Damn and blast and hellfire, now she had placed herself into the position of having to explain the circumstances of the castrated. But how to put it? “It is only that children of such a union are out of the question. Since Gyltha is past childbearing age anyway, I doubt that will concern them.”
“I see. And the other, er, condolences of marriage?”
“They can sustain an erection,” she said sharply. To hell with euphemisms; why sheer away from physical fact? If he hadn’t wanted to know, he shouldn’t have asked.
She’d shocked him, she could tell; but she hadn’t finished with him. “Do you think Mansur chose to be as he is? He was taken by slavers when he was a small child and sold for his voice to Byzantine monks, where he was castrated so that he might keep his treble. It is a common practice with them. He was eight years old, and he had to sing for the monks, Christian monks, his torturers.”
“May I ask how you acquired him?”
“He ran away. My foster father found him on a street in Alexandria and brought him home to Salerno. My father specializes in acquiring the lost and abandoned.”
Stop it, stop it, she told herself. Why this wish to inform? He is nothing to you; he may be worse than nothing. That you have just spent the time of your life with him is nothing.
A moorhen clooped and rustled in the reeds. Something, a water rat, slid into the water and swam away, leaving a wake of moonlit ripples. The punt entered another tunnel.
Sir Rowley’s voice sounded in it. “Adelia.”
She closed her eyes. “Yes?”
“You have contributed all you can to this business.

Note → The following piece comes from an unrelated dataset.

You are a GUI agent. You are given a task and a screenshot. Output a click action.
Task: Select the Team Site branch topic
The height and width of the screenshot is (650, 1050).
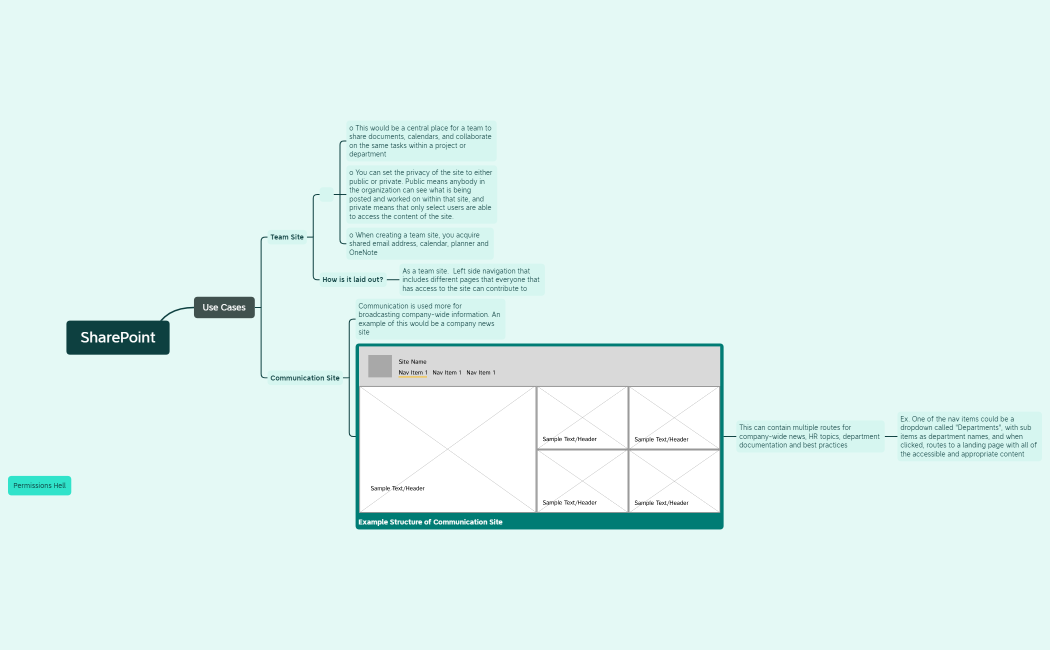(x=287, y=237)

When we reach Old Benjamin’s, I shall come in with you and have a word with Master Simon. He must be made to see that it is time you went home to Salerno.”

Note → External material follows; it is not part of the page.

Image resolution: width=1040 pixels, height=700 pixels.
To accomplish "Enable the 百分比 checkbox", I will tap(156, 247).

“I do not understand,” she said. “The killer is not yet uncovered.”
“We’re closing on his coverts; if we flush him, he’ll be dangerous until we can bring him down. I don’t want him leaping on one of the beaters.”

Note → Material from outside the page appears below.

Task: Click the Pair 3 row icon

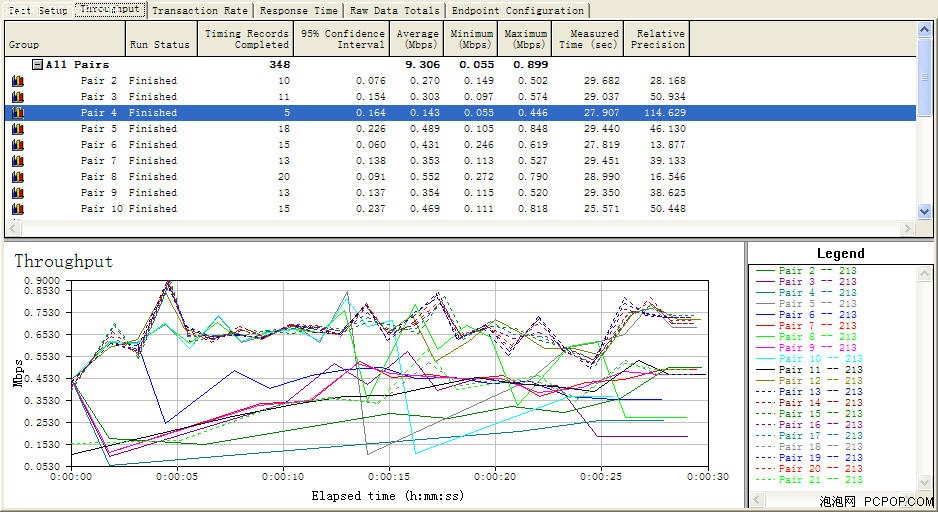Action: tap(18, 97)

The anger the tax collector always inspired in her came hot and sharp. “One of the beaters? I am qualified, qualified, and chosen for this mission by the King of Sicily, not by Simon, and certainly not by you.”
“Madam, I am merely concerned for your safety.”
It was too late; he would not have suggested that a man in her position go home; he had insulted her professional ability.
Adelia lapsed into Arabic, the only tongue in which she could swear freely, because Margaret had never understood it. She used phrases overheard during Mansur’s frequent quarrels with her foster parents’ Moroccan cook, the one language that could counteract the fury Sir Rowley Picot ever inspired in her. She spoke of diseased donkeys and his unnatural preference for them, of his doglike attributes, his fleas, his bowel performance, and his eating habits. She told him what he could do with his concern, an injunction again involving his bowels. Whether Picot knew what she was saying or didn’t was irrelevant; he could get the gist.
Mansur poled them out of the tunnel, grinning.
The rest of the journey passed in silence.
When they reached Old Benjamin’s house, Adelia would not let Picot accompany her to it. “Shall I take him on to the castle?” Mansur wanted to know.
“Anywhere, take him anywhere,” she said.
THE NEXT MORNING, when a water bailiff came to tell Gyltha that Simon’s corpse was being delivered to the castle, Adelia knew she had been swearing as their punt passed his body where it had floated, face down, in the Trumpington reeds.